Kinetic Mechanism of Elongation Factor Ts-Catalyzed Nucleotide Exchange in Elongation Factor Tu

Abstract

The interaction of Escherichia coli elongation factor Tu (EF-Tu) with elongation factor Ts (EF-Ts) and guanine nucleotides was studied by the stopped-flow technique, monitoring the fluorescence of tryptophan 184 in EF-Tu or of the mant group attached to the guanine nucleotide. Rate constants of all association and dissociation reactions among EF-Tu, EF-Ts, GDP, and GTP were determined. EF-Ts enhances the dissociation of GDP and GTP from EF-Tu by factors of 6 × 10⁴ and 3 × 10³, respectively. The loss of Mg²⁺ alone, without EF-Ts, accounts for a 150−300-fold acceleration of GDP dissociation from EF-Tu·GDP, suggesting that the disruption of the Mg²⁺ binding site alone does not explain the EF-Ts effect. Dissociation of EF-Ts from the ternary complexes with EF-Tu and GDP/GTP is 10³−10⁴ times faster than from the binary complex EF-Tu·EF-Ts, indicating different structures and/or interactions of the factors in the binary and ternary complexes.
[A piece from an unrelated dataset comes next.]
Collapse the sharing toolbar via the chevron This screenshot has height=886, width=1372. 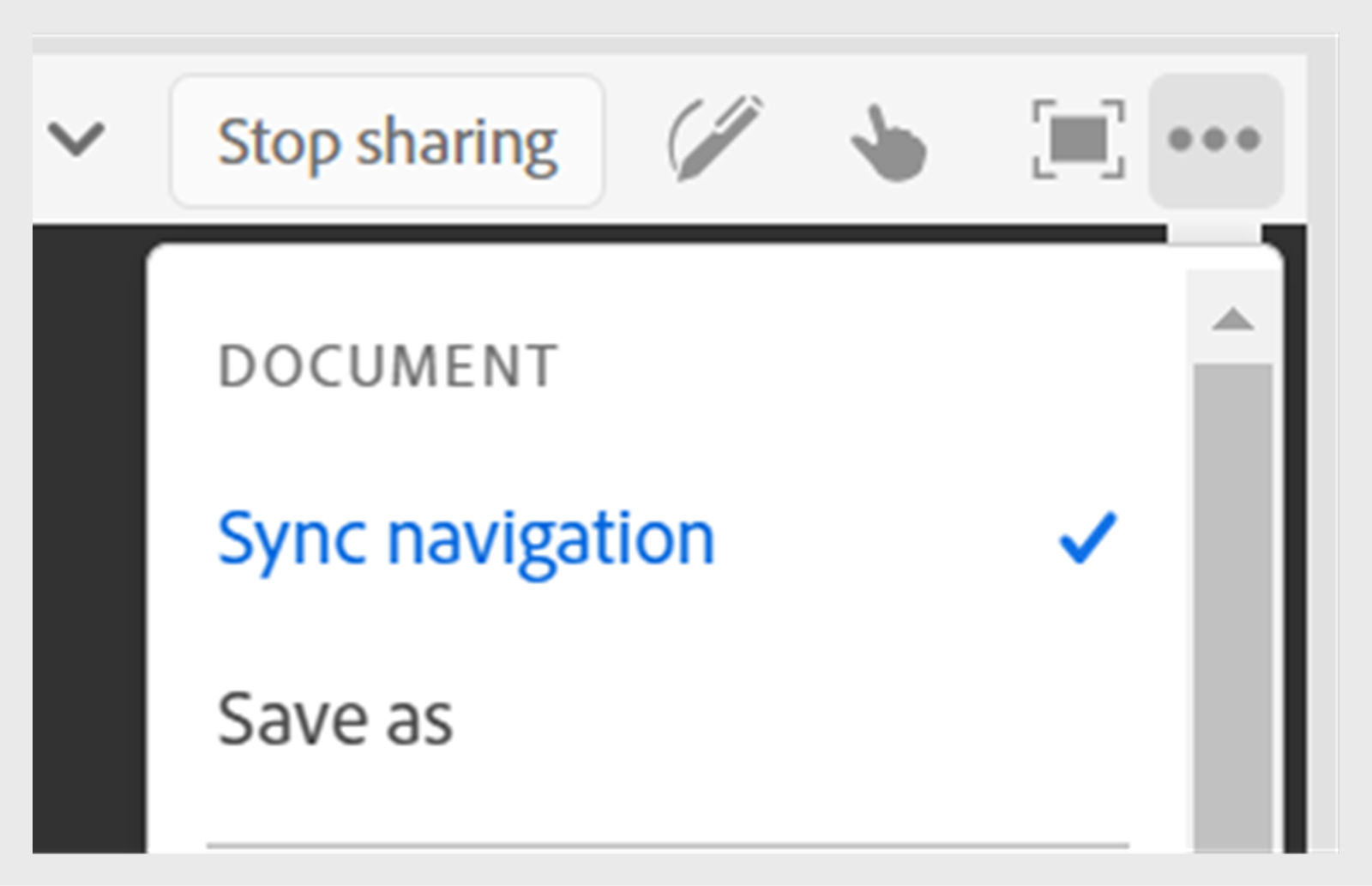pos(77,137)
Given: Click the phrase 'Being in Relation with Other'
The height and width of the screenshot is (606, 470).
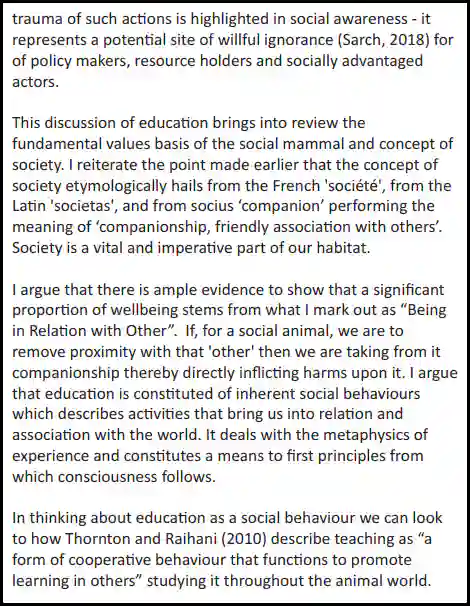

Rate constants of EF-Ts binding to EF-Tu in the free or nucleotide-bound form or of GDP/GTP binding to the EF-Tu·EF-Ts complex range from 0.6 × 10⁷ to 6 × 10⁷ M^-1 s^-1. At in vivo concentrations of nucleotides and factors, the overall exchange rate, as calculated from the elemental rate constants, is 30 s^-1, which is compatible with the rate of protein synthesis in the cell.